▶ What you need to do: Identify each line below that contains the word "computer", and copy it out.

§ §

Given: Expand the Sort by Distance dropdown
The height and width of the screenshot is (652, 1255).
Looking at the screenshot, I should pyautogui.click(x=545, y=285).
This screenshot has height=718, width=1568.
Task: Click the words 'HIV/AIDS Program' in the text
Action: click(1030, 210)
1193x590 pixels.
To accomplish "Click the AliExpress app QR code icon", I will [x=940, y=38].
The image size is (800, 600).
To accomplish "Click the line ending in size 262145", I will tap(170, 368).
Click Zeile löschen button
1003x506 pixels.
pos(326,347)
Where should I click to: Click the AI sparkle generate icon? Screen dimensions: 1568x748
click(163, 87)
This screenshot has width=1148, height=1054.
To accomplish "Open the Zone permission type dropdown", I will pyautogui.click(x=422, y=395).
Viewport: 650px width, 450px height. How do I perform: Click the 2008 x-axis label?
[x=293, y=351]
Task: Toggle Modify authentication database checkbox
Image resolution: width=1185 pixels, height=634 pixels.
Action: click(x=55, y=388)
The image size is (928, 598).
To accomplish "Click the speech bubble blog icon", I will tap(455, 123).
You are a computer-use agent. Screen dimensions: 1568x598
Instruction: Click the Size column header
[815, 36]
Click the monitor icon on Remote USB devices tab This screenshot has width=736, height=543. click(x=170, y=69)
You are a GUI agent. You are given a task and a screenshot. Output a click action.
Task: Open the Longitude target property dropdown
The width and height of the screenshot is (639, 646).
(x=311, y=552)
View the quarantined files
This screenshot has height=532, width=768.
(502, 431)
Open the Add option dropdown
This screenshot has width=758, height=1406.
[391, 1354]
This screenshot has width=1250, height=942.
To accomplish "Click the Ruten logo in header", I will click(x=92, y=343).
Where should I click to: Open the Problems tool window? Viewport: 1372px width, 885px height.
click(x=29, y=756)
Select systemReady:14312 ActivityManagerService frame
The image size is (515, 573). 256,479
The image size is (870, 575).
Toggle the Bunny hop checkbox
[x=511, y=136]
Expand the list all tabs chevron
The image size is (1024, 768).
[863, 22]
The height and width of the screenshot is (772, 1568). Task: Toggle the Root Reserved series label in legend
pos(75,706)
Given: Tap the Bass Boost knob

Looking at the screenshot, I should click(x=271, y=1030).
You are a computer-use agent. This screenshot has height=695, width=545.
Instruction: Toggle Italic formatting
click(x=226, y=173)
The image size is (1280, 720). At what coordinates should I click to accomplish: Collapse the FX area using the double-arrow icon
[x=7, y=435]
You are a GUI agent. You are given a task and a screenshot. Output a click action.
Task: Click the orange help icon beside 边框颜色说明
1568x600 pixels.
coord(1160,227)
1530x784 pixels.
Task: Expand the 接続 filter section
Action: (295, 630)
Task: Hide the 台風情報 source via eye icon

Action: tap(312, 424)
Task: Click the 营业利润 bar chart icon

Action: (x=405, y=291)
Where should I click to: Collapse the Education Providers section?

§ §

▶ Exercise output:
You are a computer-use agent. Screen dimensions: 1568x598
You are a computer-use agent. This screenshot has height=695, width=545.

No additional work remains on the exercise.